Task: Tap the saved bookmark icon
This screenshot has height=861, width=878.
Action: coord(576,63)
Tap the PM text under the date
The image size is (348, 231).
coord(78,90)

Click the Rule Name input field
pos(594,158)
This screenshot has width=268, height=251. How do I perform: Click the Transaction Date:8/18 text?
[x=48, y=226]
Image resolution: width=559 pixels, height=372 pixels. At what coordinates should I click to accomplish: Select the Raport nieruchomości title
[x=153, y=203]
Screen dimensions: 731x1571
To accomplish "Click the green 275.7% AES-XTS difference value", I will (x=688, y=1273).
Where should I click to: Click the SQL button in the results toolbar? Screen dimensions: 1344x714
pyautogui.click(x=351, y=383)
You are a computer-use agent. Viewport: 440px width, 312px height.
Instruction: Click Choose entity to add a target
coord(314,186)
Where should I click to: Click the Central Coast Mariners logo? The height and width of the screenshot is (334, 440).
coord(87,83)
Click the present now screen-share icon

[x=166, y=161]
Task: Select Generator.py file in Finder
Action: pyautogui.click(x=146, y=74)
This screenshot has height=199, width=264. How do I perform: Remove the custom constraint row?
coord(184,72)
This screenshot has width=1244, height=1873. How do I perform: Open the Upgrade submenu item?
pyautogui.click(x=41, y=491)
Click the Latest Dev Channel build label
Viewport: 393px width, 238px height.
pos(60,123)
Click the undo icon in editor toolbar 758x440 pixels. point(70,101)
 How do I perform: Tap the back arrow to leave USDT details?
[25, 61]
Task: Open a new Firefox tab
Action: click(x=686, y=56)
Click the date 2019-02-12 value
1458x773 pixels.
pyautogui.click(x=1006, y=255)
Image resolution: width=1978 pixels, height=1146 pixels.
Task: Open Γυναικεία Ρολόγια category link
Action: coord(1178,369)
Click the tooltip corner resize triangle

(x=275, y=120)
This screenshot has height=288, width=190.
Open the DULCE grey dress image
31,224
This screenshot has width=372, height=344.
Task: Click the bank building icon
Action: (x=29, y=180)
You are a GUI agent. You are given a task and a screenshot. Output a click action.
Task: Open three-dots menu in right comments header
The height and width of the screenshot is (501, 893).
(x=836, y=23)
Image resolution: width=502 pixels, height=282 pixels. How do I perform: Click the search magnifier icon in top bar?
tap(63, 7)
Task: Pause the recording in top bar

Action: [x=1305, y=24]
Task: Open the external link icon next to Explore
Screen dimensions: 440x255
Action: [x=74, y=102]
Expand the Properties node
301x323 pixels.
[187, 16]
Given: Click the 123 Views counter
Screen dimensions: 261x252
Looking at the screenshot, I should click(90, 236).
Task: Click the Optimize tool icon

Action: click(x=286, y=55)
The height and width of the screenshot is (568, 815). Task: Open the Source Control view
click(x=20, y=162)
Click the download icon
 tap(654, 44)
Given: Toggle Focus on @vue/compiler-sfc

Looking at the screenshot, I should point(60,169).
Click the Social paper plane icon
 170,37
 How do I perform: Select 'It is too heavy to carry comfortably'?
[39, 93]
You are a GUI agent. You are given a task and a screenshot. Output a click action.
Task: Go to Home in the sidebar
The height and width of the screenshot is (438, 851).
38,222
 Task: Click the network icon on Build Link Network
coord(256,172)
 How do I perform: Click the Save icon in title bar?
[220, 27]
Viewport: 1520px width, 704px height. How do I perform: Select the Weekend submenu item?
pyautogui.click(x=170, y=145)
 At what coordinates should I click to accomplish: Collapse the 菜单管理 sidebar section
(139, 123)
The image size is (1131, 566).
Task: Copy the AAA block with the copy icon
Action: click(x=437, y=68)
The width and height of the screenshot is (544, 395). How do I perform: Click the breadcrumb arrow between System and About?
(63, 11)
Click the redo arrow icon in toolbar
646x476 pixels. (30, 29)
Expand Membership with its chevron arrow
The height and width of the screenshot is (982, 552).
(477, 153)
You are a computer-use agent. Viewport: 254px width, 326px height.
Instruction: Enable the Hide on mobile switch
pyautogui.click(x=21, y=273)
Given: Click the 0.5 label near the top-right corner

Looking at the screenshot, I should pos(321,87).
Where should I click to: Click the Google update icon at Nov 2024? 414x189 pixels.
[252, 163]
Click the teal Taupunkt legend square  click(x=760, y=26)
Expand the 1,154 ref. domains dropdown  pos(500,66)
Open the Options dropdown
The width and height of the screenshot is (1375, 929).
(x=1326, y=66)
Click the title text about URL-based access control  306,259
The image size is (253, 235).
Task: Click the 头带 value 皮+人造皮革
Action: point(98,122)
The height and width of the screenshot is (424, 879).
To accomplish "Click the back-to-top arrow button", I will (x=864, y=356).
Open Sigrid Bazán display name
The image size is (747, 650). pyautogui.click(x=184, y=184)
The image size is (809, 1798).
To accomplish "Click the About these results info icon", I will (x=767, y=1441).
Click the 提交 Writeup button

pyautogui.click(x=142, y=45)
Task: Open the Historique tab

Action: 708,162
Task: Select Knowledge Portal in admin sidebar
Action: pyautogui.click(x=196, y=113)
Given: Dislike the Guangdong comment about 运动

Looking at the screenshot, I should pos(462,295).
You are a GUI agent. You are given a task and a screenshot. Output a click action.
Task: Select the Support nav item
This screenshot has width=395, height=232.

--

- **TASK DIRECTIONS**
How many of the lines in the records include the string "computer"? Reply with the number alone.

- **SOLUTION BELOW**
2